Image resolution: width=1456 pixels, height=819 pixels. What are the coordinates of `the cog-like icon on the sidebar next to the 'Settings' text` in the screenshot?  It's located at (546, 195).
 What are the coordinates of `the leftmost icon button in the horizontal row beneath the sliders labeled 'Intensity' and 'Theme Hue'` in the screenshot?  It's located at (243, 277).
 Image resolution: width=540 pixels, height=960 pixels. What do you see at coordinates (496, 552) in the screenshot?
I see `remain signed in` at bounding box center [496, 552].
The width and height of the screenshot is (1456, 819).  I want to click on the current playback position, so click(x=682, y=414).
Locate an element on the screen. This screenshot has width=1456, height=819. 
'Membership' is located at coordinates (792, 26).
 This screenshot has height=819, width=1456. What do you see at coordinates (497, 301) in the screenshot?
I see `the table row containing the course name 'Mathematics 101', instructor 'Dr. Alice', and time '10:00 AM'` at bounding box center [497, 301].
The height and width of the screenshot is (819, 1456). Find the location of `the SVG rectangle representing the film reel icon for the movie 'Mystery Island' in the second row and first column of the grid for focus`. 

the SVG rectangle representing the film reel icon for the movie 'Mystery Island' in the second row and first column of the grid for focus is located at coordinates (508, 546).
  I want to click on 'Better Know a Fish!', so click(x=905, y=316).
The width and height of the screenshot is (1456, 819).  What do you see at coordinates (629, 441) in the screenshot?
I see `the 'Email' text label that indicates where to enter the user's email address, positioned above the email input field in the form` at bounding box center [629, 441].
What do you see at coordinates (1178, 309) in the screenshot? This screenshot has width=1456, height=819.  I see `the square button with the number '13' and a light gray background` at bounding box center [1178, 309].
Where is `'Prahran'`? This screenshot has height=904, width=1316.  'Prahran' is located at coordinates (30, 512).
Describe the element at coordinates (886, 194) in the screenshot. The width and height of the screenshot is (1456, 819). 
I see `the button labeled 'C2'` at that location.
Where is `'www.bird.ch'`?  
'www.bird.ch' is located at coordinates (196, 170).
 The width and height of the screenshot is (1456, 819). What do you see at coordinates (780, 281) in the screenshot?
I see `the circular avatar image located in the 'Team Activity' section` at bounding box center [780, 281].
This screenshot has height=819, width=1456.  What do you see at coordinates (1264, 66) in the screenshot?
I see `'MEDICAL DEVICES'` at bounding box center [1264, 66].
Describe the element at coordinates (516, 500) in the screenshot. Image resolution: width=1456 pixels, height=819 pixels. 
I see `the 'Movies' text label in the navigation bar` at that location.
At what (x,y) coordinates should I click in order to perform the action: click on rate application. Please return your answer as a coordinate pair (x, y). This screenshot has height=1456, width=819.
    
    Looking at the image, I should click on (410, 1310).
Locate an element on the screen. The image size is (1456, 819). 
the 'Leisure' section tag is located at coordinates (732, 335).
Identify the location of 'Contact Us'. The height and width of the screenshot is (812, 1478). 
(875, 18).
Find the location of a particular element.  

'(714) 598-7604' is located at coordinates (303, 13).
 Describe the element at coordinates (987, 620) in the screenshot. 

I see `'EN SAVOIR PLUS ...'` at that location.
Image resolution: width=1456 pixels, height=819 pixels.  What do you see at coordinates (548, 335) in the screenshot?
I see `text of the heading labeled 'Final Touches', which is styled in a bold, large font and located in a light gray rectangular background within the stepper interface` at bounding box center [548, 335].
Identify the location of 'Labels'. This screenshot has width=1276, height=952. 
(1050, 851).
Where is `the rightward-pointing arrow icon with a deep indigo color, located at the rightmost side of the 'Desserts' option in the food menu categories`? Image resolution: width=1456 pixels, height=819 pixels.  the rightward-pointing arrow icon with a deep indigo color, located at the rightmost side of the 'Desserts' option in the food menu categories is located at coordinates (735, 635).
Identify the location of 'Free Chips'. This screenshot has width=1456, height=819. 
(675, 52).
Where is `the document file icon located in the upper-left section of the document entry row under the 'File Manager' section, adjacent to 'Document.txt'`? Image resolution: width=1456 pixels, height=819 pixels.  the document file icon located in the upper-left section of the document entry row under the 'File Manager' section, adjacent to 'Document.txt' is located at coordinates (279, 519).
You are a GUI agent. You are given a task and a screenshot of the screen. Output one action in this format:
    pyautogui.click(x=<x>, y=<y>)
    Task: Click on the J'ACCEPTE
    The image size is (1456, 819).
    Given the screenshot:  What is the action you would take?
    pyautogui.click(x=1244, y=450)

◆ ◆ ◆

**The request**: Switch "element" to "item" in the lines between the one containing "Describe the element at coordinates (516, 500)" and the one containing "coordinates (303, 13).", inclusive. Give back only those lines, with nothing else changed.

**Output below**:
Describe the item at coordinates (516, 500) in the screenshot. Image resolution: width=1456 pixels, height=819 pixels. 
I see `the 'Movies' text label in the navigation bar` at that location.
At what (x,y) coordinates should I click in order to perform the action: click on rate application. Please return your answer as a coordinate pair (x, y). This screenshot has height=1456, width=819.
    
    Looking at the image, I should click on (410, 1310).
Locate an item on the screen. The image size is (1456, 819). 
the 'Leisure' section tag is located at coordinates (732, 335).
Identify the location of 'Contact Us'. The height and width of the screenshot is (812, 1478). 
(875, 18).
Find the location of a particular item.  

'(714) 598-7604' is located at coordinates (303, 13).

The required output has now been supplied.